On Thursday, Microsoft and Activision-Blizzard cleared the second-biggest hurdle remaining in their plan to complete a $68.7 billion acquisition deal: existing shareholder buy-in.
ATVI shareholders have voted overwhelmingly in favor of approving Microsoft’s bid to acquire Activision-Blizzard, and a company announcement counted over 98 percent of shareholder votes in the “yes” column.
On a dollars-and-cents level, anyone currently holding on to Activision stock is likely interested in the potential cash windfall coming their way should the deal be completed. Ahead of the shareholder vote on Thursday morning, Activision stock prices were trading around $76 per share, while Microsoft’s acquisition terms include a buyout amount of $95 per share.
FTC is next, and critics allege “undue concentration of market power”
That share price has been steadily dipping since an upward spike on January 18, the same day Microsoft and Activision announced their potential deal. As Bloomberg points out, the gap between the current trading price and the acquisition valuation is higher than many significant mergers and acquisitions hovering in the United States, particularly the impending Twitter buyout spearheaded by Elon Musk. Such gaps often indicate a lack of market confidence in a proposed deal surviving regulator scrutiny.

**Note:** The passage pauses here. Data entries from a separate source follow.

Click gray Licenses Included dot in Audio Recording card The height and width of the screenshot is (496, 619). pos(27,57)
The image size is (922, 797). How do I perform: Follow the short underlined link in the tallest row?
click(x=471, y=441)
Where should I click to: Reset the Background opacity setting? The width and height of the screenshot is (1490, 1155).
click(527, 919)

Sure enough, Federal Trade Commission approval remains the final likely hurdle for Microsoft’s acquisition deal to survive before the deal can begin taking official shape, and as of press time, reports indicate the FTC will take lead in performing an antitrust review of the deal. This follows a January 18 announcement (yes, the same day that Microsoft announced its acquisition intentions) that the FTC and US Department of Justice sought public comment in their efforts “to better detect and prevent illegal, anticompetitive deals in today’s modern markets.”

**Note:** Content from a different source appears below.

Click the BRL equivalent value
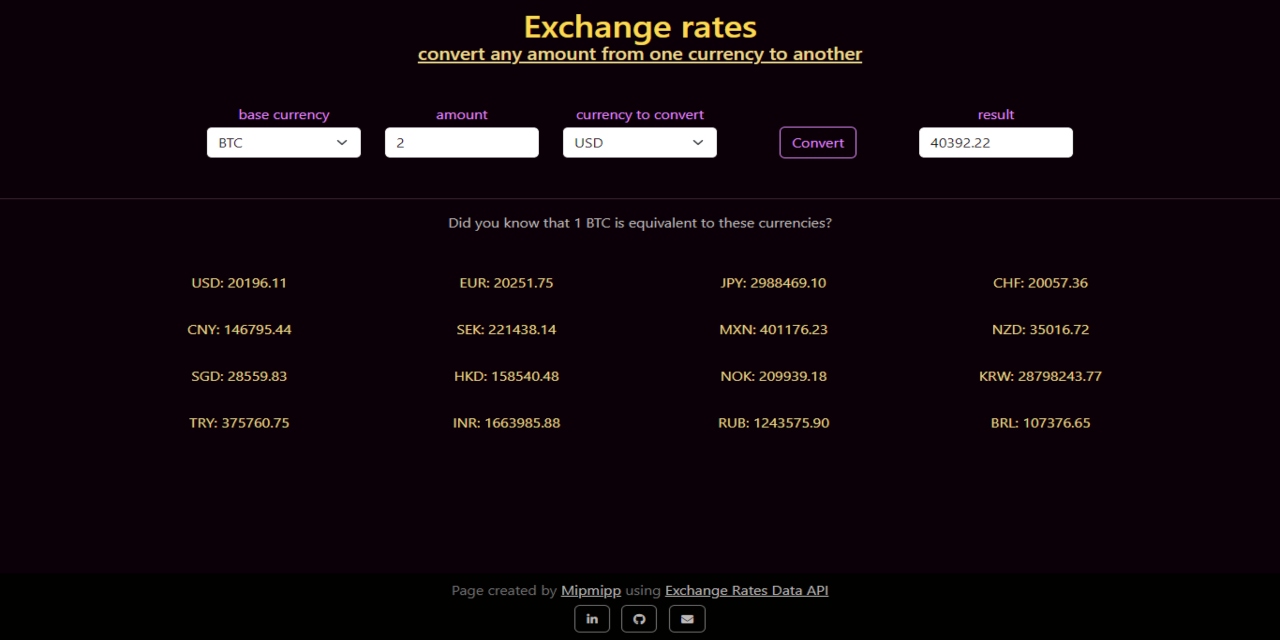This screenshot has width=1280, height=640. click(1040, 423)
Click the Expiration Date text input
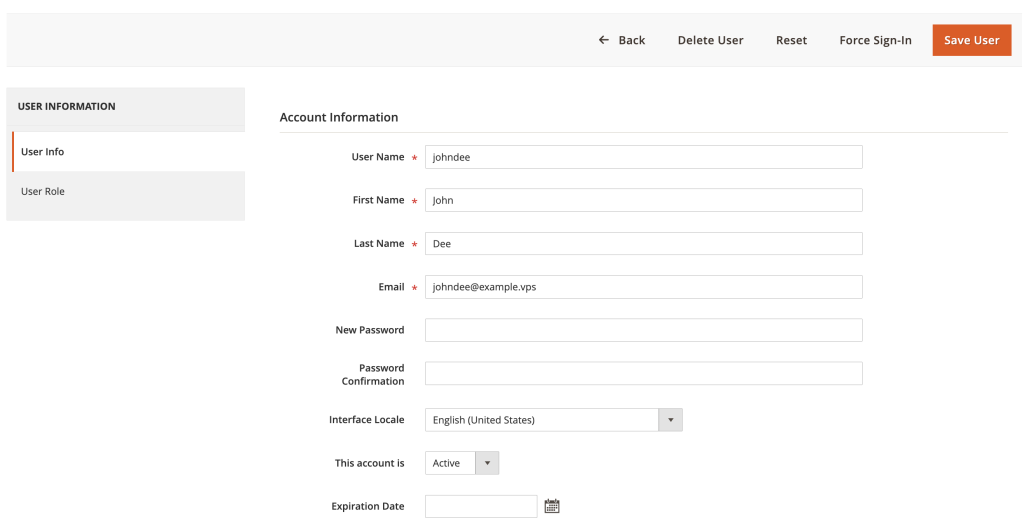This screenshot has width=1024, height=526. [481, 506]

Soon after, critics of the proposed Microsoft-Activision merger published open letters decrying the deal and calling out its antitrust aspects. One such letter, posted on March 1 and signed by 15 advocacy groups, alleged that the deal “may lead to an undue concentration of market power when viewed as a vertical or horizontal merger, threaten data privacy and security, undermine consumer protection online, impinge on the consumer right to repair and exacerbate worker disempowerment and wage suppression.” The letters’ claims about Microsoft’s grip on the video gaming and cloud computing markets were arguably exacerbated by Microsoft’s bullish financial disclosures earlier this week, which pointed to continued jumps in revenue in both of those markets.

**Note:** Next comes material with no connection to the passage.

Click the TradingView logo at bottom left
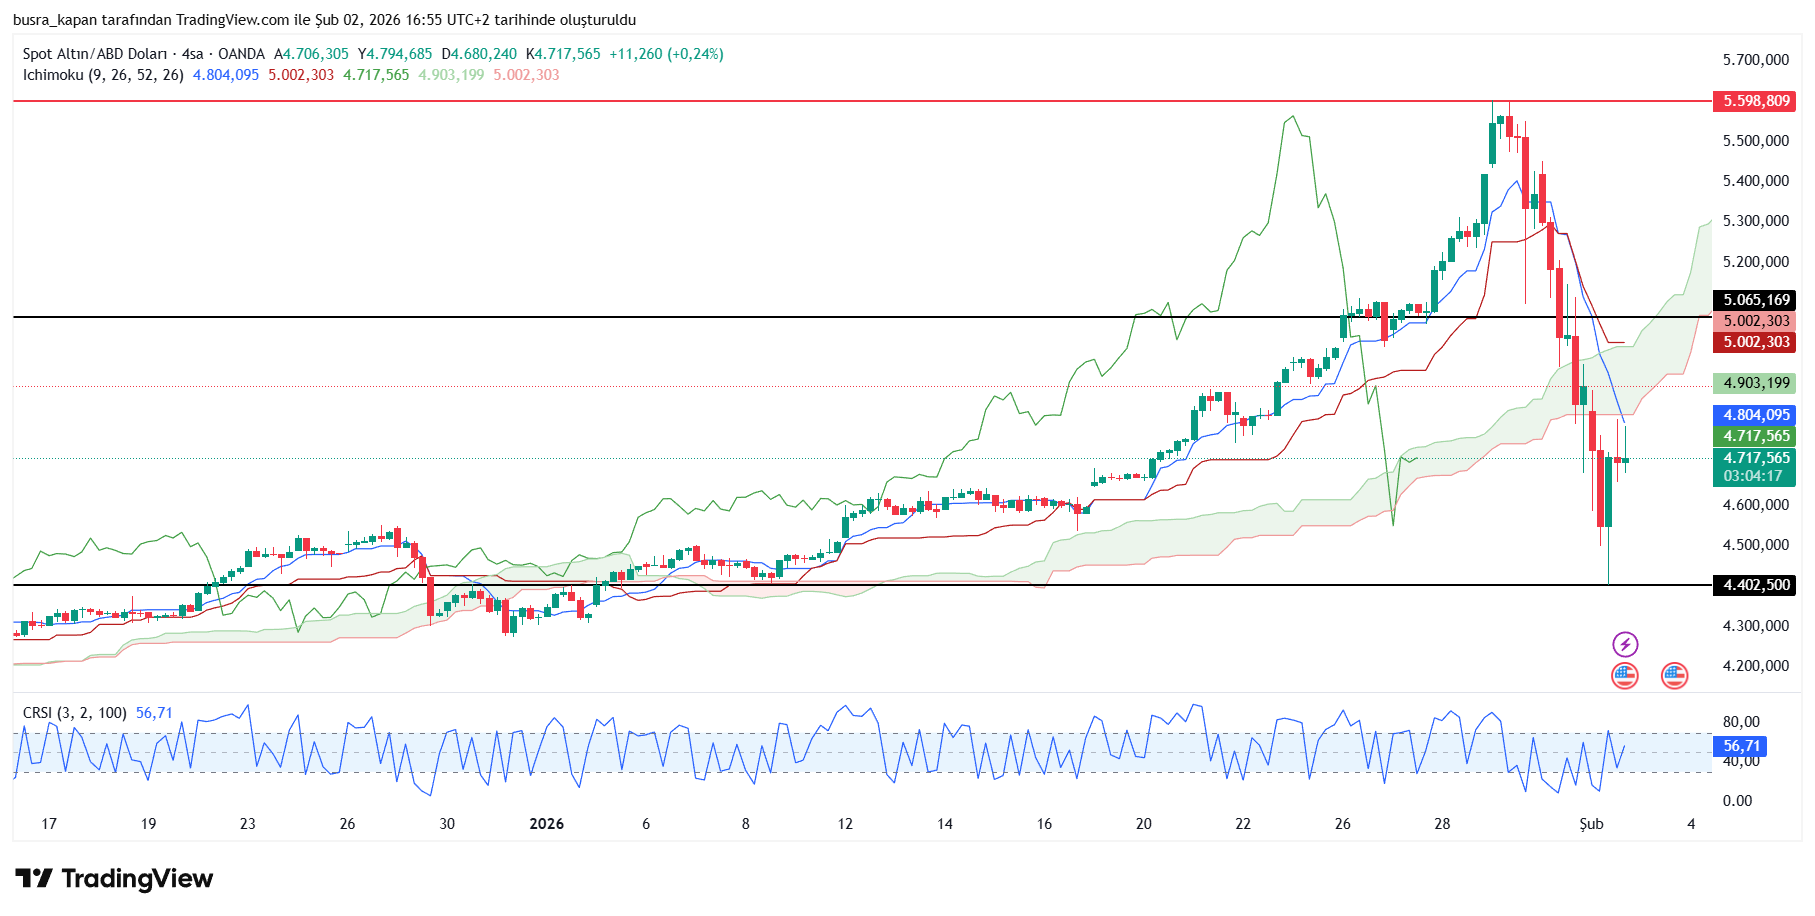The height and width of the screenshot is (916, 1815). 114,879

Should the acquisition clear all regulatory scrutiny, Microsoft will arguably still have significant Activision-Blizzard fallout to deal with, primarily in the form of ongoing legal pressure over widespread accusations of pay disparity and sexual harassment throughout Activision Blizzard’s network of game studios. That case entered a new, bizarre phase earlier this month when a top California state lawyer on the case resigned in protest, pointing to Governor Gavin Newsom’s decision to fire a lead attorney in the agency handling the state’s lawsuit.
The games keep coming
Yet Activision Blizzard continues barreling full steam ahead as far as new video game launches and teases are concerned. Hours after the Thursday shareholder vote concluded, the company announced a countdown for a new WarCraft game announcement at 1 pm ET on Tuesday, May 3. The game in question is slated to launch on mobile phones, and Blizzard has teased “exciting news for heroes of Azeroth looking to take their adventures on the go.”
That language suggests some kind of full-fledged “adventure” in the WarCraft universe, as opposed to a smartphone-style puzzle or idle game, but it’s not necessarily a clear hint of what’s to come. For a better guess, we turn to Bloomberg reporter Jason Schreier, who suggested at gaming forum ResetERA earlier this week that Blizzard is currently working on at least two smartphone games in the WarCraft universe, and the ones he knows about are “one Pokémon Go [and] one other Clash-ish one,” referring to either Clash of Clans or Clash Royale.
This news follows the long-awaited beta for Overwatch 2 finally going live on Tuesday, whose Twitch streams immediately broke viewership records for Blizzard games. Its concurrent viewership count exceeded 1.4 million this week, arguably due to a Twitch promotion that fed free beta keys to viewers as “drops” so they could access the beta on their own PCs during the three-week test. And in easily the least surprising Activision-related news, the company also unveiled the first logo and tease of the next Call of Duty video game on Thursday, dubbed Call of Duty: Modern Warfare 2—apparently a sequel to the CoD spinoff’s 2019 reboot, as opposed to a remaster of the original 2009 sequel (not confusing at all, nope).